There’s an enormous variety of life thriving deep beneath Earth’s surface. A new analysis of two major groups of subsurface microbes has now revealed that their evolutionary path to life in the dark has been more curious than we expected.
In our planet’s first 2 billion years of existence, there was no oxygen in the atmosphere. Once the air on our blue planet changed, not all life forms adapted, with many microbes retreating into less oxygenated parts of the planet.
Patescibacteria and DPANN are two ubiquitous groups of such subsurface microbes – bacteria and archaea, respectively – that appear to have very simple genomes. This has led many to suspect that without the ability to breathe oxygen, these microbes might need to rely on complex interactions with other organisms to supplement their simple lifestyles.
Now, it seems we may not be giving them enough credit. New research indicates that instead of having a symbiotic dependency on other major groups of organisms, most Patescibacteria and DPANN live as completely free cells.
“These microbes [..] are really special, really exciting examples of the early evolution of life,” says Ramunas Stepanauskas, who studies microbial biology and evolution at the Bigelow Laboratory for Ocean Sciences.

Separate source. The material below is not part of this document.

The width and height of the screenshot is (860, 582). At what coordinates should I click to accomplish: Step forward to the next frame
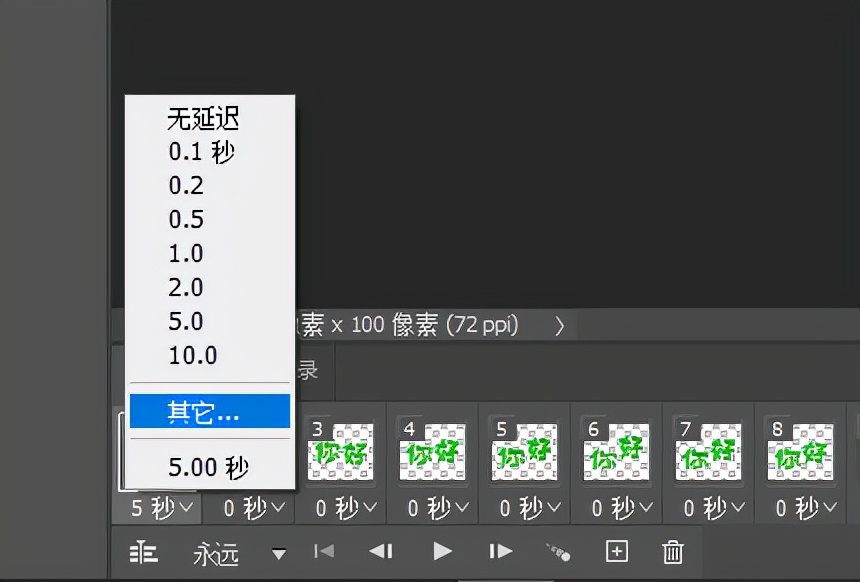(500, 552)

“They may be remnants of ancient forms of life that had been hiding and thriving in the Earth’s subsurface for billions of years.”
Previous work on Patescibacteria and DPANN has gathered a small number of examples near the surface of the Earth, and mainly in North America, but this new study goes deeper and wider than ever before, analysing nearly 5,000 individual microbial cells from 46 locations around the globe, including a mud volcano on the bottom of the Mediterranean Sea, hydrothermal vents in the Pacific, and gold mines in South Africa.
“Our single cell genomic and biophysical observations do not support the prevailing view that Patescibacteria and DPANN are dominated by symbionts,” the authors write.
“Their divergent coding potential, small genomes, and small cell sizes may be a result of an ancestral, primitive energy metabolism that relies solely on [fermentation].”
Fermentation is one of the metabolic options living organisms have for breaking down glucose without the help of oxygen, and many life forms use fermentation for energy production, especially the microbes that don’t breathe air at all.
However, using fermentation is less efficient than breathing – it produces only 2 ATP per glucose compared to 38 ATP per glucose with aerobic respiration – so this type of metabolism comes with the cost of putting organisms in the metabolic slow lane.
Patescibacteria and DPANN are just fine with that, however. Based on the new analysis, the two groups contain no trace of what’s known as an electron transport chain, a metabolic process that makes energy by dumping electrons onto oxygen. Their relatively simple, potentially ancient survival tricks simply don’t need it.
Genomic research and direct experimental tests on samples representing the two groups showed no evidence of respiration, and close examination of cell-to-cell links revealed most were on their own, not attached to hosts like some of their surface cousins.
The authors can’t deny that some symbiotic relationships could have been shaken apart by human handling, but gentle mixing was attempted when sorting the cells.
Even if the team is underestimating cell-to-cell interactions, genomic analysis found no evidence of evolutionary enrichment from symbiotic relationships compared to other phyla.
Rather, genome content and lab analysis of cell physiology suggests these microbial groups contain few, if any, other ways of producing energy than fermentation.
“Our findings indicate that Patescibacteria and DPANN are ancient forms of life that may have never learned how to breathe,” says Stepanauskas.
“These two major branches of the evolutionary tree of life constitute a large portion of the total microbial diversity on the planet – and yet they lack some capabilities that are typically expected in every form of life.”
The study was published in Frontiers in Microbiology.